Health Ministry D-G: Impossible to Be Sure School Year Will Open on Time

YERUSHALAYIM
An MDA health worker tests a man during a presentation of the COVID-19 rapid test on Sunday at the Magen David Adom headquarters in Yerushalayim. (Olivier Fitoussi/Flash90)

Amid a continued rise in serious coronavirus cases, Health Ministry Director-General Professor Nachman Ash said on Sunday that it was “impossible to say for sure” if the school year would open as planned on Sept. 1, suggesting that a lockdown could be implemented over the chagim next month.

“We really don’t want to get to a lockdown. We’re trying all the steps not to reach that place, but in a certain situation where there is a heavy burden on the health system to the point of fear of its collapse, there will be no choice,” he said during an interview with 103FM radio.

“We do plan to open the school year on September 1, but it is impossible to say for sure. After the chagim, we want the education system to be fully active, with in-person studies, and we need to be prepared for that,” he said.

With talk swirling of a possible lockdown during the coming chagim, Ash said a closure then would take a smaller toll on the economy than during other months.

“The fact that the economy would be less affected in some ways in September is also one of the considerations, but in the main consideration is not to get to a place that could collapse the health system,” he said.

“In my opinion, a lockdown is an effective tool. It comes with a very difficult price; it is not a tool we want to use at an early stage. In the end, every time we implemented a lockdown, morbidity went down.”

On the other hand, Health Minister Nitzan Horowitz said a lockdown was a last resort and would be avoided as long as possible.

“That is also true for the education system,” he added during a tour of a new Magen David Adom rapid testing station in Yerushalayim. “We will avoid disabling the education system as long as possible.”

Ash said that the number of patients in critical condition was the key decider for whether to implement a lockdown.

“We have reached 1,200 critically ill patients [in the past], and we do not want to go through that again. If we see a slowdown in the rise in critically ill patients due to the third vaccine [shot] and the various measures we are implementing, it will give us breathing space,” he said.

Horowitz told reporters that the government was “working together with local authorities and educational institutions across all of Israel to encourage vaccinations [among Israeli youth], starting with the chareidi sector, who began school on Sunday, Rosh Chodesh Elul.
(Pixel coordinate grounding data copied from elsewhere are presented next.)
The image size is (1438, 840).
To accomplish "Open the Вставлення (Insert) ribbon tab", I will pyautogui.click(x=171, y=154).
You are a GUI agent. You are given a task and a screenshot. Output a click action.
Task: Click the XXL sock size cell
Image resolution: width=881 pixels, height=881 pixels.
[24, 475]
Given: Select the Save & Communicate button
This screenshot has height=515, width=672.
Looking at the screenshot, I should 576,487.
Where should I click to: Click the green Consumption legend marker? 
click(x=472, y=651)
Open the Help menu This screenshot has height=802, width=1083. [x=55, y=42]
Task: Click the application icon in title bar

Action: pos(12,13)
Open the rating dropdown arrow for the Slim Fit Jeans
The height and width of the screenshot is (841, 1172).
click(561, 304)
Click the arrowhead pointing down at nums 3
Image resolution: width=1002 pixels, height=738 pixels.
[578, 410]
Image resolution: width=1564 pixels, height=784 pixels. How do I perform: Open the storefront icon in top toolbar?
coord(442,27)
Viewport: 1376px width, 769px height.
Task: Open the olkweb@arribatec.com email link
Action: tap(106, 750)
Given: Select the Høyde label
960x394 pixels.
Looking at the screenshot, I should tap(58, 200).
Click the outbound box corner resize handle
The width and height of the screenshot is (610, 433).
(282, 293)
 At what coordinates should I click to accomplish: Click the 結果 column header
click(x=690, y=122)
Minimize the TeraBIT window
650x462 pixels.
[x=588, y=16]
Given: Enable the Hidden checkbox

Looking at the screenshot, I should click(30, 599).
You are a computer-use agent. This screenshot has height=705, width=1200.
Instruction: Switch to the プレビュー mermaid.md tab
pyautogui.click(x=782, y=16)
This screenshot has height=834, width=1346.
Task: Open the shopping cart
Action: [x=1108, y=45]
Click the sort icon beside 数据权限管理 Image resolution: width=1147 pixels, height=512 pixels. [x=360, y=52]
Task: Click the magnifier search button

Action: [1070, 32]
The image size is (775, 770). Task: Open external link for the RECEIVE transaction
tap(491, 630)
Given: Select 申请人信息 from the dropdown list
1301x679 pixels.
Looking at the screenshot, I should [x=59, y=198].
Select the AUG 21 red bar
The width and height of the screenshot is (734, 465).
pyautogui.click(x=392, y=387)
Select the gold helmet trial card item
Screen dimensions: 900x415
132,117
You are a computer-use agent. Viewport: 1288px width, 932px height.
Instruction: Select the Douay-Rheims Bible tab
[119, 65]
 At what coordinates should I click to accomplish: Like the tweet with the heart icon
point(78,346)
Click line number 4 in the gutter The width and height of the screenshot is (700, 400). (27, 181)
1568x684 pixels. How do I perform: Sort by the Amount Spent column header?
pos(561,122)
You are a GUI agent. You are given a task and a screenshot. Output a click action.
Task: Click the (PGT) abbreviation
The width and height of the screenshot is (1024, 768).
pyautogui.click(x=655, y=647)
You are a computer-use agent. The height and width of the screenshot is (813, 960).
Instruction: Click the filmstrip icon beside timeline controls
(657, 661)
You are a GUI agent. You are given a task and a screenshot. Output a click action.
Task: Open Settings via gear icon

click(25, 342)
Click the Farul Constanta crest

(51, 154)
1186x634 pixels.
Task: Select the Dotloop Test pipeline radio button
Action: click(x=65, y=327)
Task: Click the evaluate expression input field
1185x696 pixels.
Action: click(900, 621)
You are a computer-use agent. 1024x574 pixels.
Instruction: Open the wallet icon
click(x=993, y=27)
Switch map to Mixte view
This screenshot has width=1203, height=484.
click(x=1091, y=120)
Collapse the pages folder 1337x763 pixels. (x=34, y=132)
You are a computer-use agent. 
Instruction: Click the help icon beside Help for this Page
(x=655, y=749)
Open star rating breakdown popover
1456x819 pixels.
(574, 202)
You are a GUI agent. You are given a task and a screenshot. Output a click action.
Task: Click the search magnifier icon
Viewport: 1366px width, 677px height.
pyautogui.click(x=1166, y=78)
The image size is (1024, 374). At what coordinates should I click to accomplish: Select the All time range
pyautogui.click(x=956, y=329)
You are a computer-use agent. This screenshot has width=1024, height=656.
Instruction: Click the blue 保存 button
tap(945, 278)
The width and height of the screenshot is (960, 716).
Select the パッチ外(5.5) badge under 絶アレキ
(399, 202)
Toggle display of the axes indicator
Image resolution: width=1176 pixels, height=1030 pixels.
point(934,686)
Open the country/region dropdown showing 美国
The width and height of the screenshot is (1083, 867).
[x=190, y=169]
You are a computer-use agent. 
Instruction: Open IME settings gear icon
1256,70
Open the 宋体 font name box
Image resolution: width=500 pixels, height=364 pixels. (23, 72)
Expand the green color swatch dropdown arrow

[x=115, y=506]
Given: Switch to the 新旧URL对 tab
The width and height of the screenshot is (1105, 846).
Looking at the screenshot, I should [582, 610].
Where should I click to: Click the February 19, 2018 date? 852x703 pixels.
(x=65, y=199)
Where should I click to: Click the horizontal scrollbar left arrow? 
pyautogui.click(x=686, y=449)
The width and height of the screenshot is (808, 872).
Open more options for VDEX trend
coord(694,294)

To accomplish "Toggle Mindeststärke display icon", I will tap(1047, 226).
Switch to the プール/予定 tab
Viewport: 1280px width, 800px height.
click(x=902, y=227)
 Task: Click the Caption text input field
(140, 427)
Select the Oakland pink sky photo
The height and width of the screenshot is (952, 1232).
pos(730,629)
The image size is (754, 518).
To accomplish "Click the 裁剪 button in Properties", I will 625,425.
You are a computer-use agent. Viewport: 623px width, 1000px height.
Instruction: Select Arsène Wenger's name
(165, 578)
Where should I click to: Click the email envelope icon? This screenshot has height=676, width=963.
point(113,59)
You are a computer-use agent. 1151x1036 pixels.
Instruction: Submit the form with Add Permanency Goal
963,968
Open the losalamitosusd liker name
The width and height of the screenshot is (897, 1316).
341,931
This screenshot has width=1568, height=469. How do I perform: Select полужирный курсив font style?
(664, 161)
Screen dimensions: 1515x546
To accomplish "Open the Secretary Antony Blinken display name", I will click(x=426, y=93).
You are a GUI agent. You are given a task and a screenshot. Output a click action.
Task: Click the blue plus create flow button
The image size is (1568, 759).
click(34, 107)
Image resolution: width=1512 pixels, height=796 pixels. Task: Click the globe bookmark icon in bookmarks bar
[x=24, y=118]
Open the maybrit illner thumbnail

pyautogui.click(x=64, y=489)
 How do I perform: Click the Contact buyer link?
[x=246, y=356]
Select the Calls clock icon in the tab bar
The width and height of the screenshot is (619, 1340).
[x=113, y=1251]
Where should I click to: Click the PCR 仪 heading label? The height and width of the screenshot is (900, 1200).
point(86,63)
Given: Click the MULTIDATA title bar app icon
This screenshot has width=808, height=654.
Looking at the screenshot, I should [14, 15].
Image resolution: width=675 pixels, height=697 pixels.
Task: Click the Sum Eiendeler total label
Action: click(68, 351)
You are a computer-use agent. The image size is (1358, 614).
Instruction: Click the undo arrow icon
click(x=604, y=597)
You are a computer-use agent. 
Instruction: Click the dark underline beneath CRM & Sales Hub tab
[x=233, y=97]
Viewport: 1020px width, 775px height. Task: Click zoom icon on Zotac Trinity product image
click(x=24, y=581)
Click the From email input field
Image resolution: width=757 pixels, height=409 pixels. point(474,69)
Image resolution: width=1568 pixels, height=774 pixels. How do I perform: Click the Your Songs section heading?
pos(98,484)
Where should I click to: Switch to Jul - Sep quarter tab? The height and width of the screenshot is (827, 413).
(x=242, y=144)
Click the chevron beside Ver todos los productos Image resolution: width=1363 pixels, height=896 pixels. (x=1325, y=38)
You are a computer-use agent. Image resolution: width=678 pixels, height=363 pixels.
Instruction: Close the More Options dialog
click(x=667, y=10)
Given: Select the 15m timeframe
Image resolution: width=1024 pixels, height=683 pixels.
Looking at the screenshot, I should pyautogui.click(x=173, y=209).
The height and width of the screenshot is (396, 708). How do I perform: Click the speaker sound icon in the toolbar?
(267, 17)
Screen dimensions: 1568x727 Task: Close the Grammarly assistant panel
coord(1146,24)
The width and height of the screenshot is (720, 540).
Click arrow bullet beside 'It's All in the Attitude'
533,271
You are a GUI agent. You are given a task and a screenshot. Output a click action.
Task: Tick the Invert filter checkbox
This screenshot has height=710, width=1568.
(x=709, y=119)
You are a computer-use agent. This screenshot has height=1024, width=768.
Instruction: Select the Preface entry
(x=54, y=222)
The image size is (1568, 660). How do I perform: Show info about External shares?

He explained that the program would “cost money, but it is nothing compared to what a lockdown would cost the economy.”

The government initially wanted to work with the schools directly, but Education Minister Yifat Shasha-Bitton said last week that she opposed the move.

Prime Minister Naftali Bennett and Interior Minister Ayelet Shaked decided to bypass the education minister’s opposition and work with the local authorities instead.

They also decided to financially reward schools that have a high percentage of vaccinated children and set up mobile vaccination sites outside schools that report low inoculation rates.

In any case, Horowitz said, if the morbidity rate continued to rise, the government would have no choice but implement a lockdown.

Channel 12 reported on Friday that Health Ministry officials have indicated that a lockdown would be necessary if and when Israel reaches 600 to 700 seriously ill patients.